PROBLEM STATEMENT:
Reproduce the lines below word for word, starting at the line that contains "Given: Click the layers icon in lower toolbar" and ending at the last line, both included. Leave the pictures out of your answer.

--- Start ---

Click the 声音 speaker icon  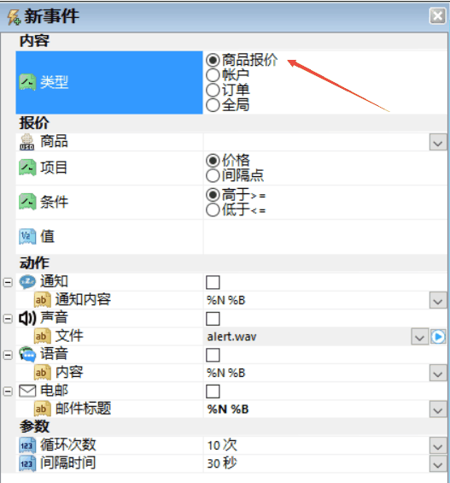coord(27,318)
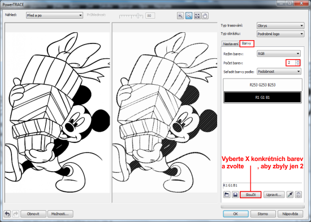Click the undo arrow icon
The image size is (311, 222).
7,214
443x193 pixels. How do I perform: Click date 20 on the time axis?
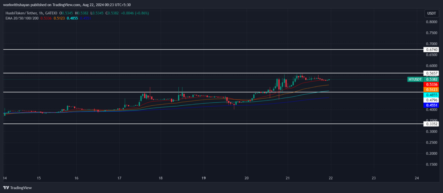tap(247, 178)
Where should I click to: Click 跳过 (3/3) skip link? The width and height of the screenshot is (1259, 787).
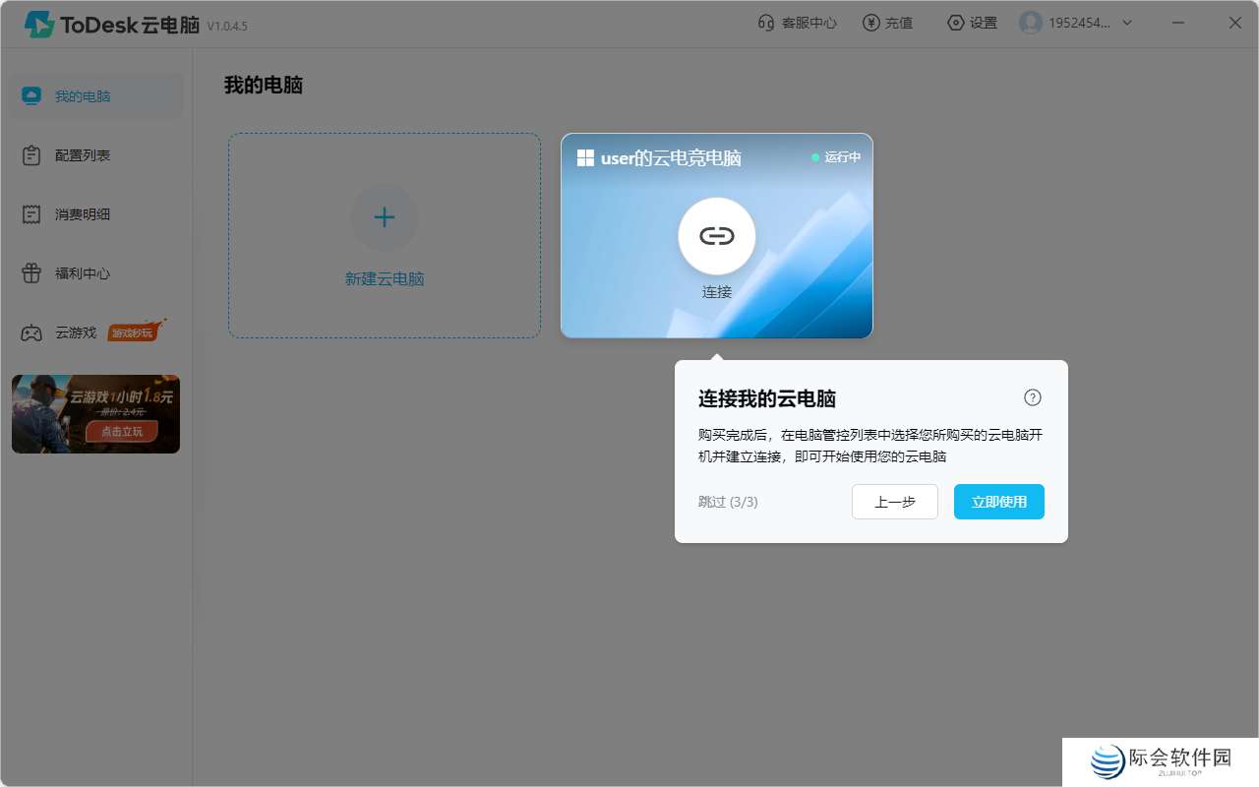tap(728, 502)
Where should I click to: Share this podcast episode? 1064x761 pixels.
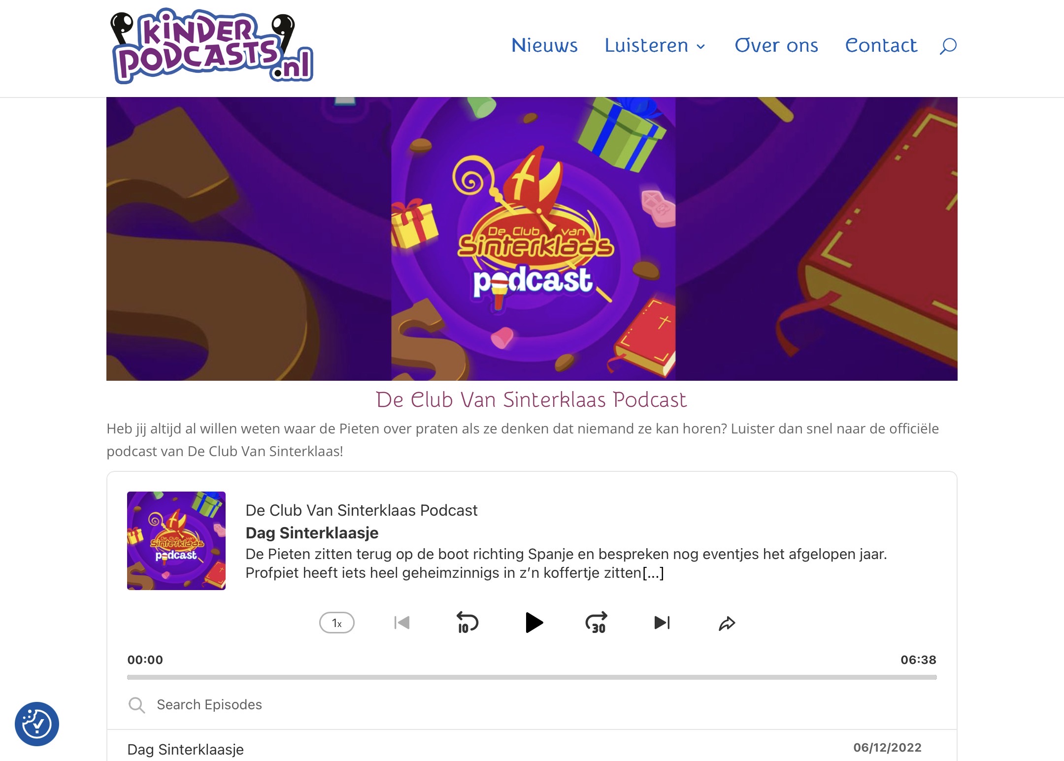coord(727,624)
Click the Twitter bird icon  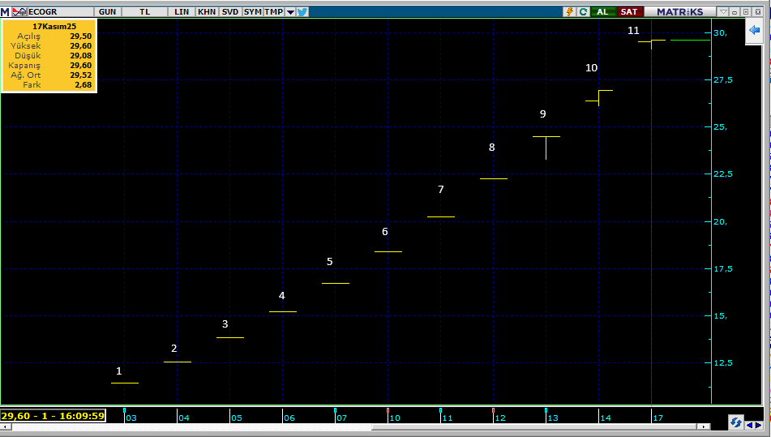(x=302, y=12)
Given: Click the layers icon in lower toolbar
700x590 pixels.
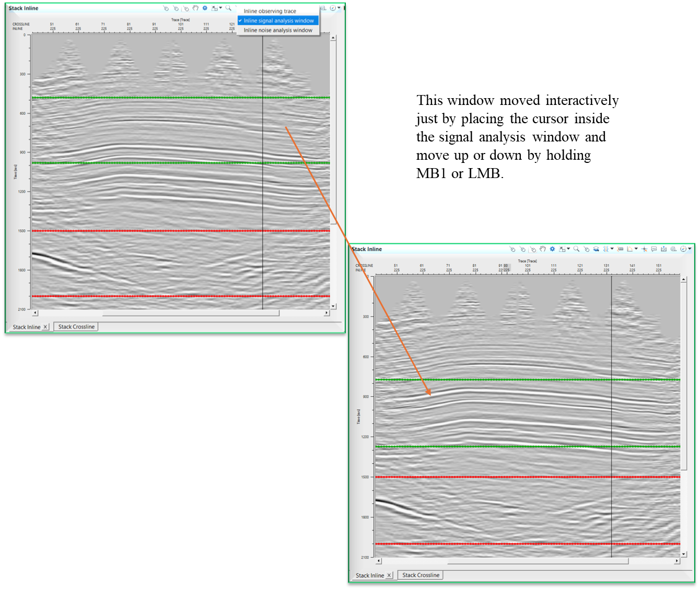Looking at the screenshot, I should click(x=596, y=249).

--- End ---

THE SOLUTION:
Given: Click the layers icon in lower toolbar
700x590 pixels.
Looking at the screenshot, I should click(x=596, y=249).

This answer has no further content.